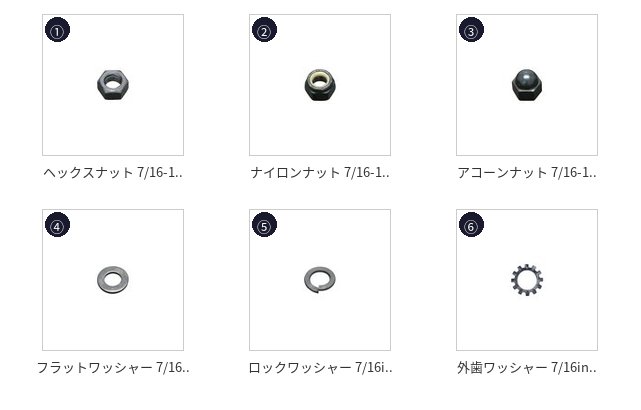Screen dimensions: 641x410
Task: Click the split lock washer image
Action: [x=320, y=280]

▬▬▬▬▬▬▬▬▬▬

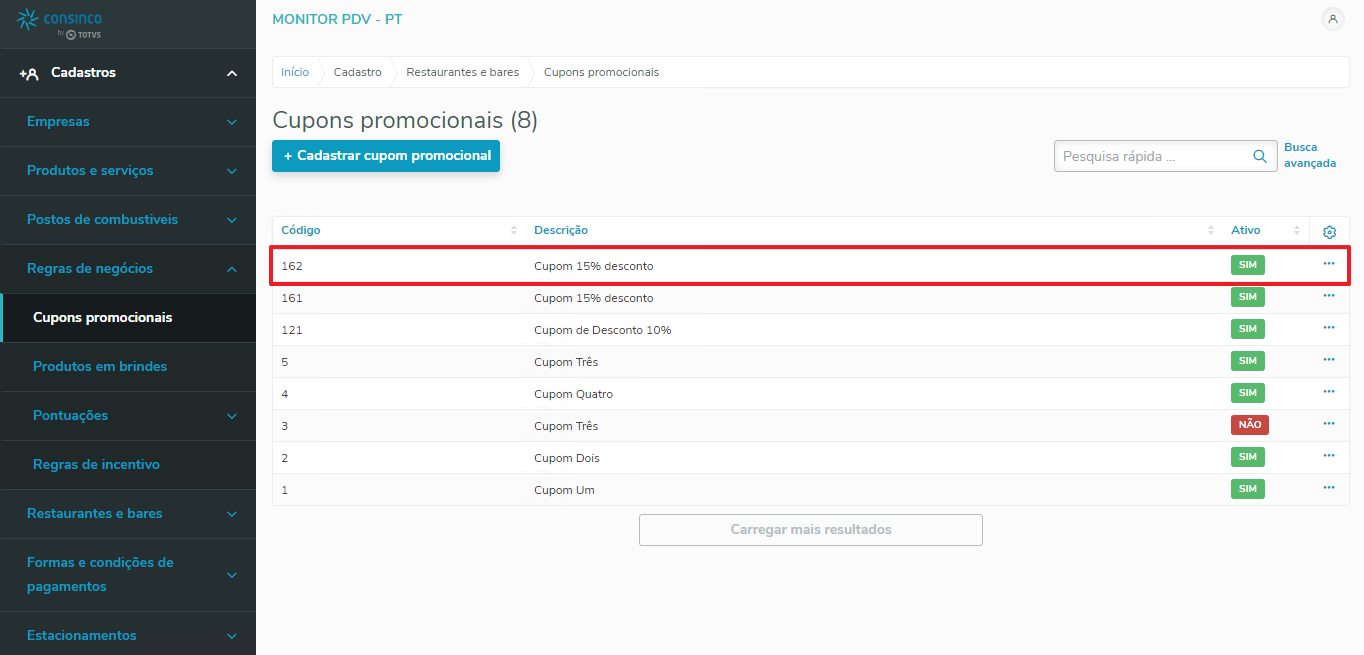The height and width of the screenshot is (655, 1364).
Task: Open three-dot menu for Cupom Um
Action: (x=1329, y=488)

▬▬▬▬▬▬▬▬▬▬

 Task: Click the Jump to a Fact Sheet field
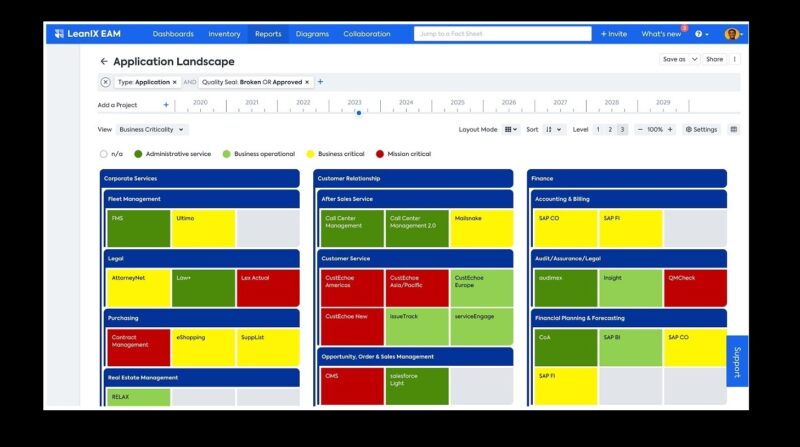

▬▬▬▬▬▬▬▬▬▬

◆ **Given request**: Please copy out, word for word, the records from the line with "Screen dimensions: 641x410" up to and including the line with "Action: [x=320, y=280]", and leave the pictures out of your answer.

◆ **Result**:
Screen dimensions: 641x410
Task: Click the split lock washer image
Action: [x=320, y=280]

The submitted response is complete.